The problem
Every line below from the one containing "Click the Zoom Out magnifier icon" through the one containing "Given: Click the GET" must be transcribed exactly. Omit all lines outside that stretch.

(Stored data)
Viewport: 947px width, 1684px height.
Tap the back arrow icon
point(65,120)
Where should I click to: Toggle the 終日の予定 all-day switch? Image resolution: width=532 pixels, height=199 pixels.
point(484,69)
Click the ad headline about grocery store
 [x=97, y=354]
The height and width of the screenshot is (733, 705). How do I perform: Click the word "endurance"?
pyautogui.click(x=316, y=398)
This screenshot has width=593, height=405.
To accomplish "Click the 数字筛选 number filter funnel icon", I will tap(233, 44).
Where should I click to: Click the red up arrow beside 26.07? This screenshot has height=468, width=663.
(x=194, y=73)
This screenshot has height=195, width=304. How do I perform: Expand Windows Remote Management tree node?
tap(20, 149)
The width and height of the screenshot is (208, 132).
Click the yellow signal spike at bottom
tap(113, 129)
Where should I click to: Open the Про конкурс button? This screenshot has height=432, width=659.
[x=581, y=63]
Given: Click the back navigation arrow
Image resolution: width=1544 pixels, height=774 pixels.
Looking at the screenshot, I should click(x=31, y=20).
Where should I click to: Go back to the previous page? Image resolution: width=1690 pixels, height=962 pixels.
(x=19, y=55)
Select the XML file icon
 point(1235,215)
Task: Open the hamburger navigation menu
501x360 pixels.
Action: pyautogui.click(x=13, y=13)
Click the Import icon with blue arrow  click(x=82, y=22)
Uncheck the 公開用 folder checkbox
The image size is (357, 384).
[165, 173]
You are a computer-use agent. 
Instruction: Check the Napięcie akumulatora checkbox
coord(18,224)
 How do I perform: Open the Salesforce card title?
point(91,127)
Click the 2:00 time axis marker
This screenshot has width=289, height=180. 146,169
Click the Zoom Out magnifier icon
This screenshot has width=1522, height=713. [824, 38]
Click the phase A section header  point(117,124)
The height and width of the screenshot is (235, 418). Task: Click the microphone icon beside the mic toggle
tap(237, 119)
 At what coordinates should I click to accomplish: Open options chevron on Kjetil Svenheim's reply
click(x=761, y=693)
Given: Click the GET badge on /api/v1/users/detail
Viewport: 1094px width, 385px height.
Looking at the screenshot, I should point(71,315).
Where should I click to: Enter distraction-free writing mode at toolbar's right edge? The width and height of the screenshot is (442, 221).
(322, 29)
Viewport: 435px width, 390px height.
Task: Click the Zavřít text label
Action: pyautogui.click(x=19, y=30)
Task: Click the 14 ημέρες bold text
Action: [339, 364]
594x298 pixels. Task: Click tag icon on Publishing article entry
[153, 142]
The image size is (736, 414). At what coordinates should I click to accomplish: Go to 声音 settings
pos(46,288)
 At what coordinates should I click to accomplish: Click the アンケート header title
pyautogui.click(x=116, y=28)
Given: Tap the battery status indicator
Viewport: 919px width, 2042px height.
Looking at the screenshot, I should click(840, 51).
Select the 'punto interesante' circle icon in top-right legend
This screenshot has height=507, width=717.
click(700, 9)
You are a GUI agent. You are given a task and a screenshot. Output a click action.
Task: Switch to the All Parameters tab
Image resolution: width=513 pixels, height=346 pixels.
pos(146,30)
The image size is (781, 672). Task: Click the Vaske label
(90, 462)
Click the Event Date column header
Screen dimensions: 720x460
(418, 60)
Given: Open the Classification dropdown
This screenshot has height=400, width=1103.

Task response
Click the Zoom Out magnifier icon
This screenshot has width=1522, height=713. [824, 38]
Click the phase A section header  point(117,124)
The height and width of the screenshot is (235, 418). Task: Click the microphone icon beside the mic toggle
tap(237, 119)
 At what coordinates should I click to accomplish: Open options chevron on Kjetil Svenheim's reply
click(x=761, y=693)
Given: Click the GET badge on /api/v1/users/detail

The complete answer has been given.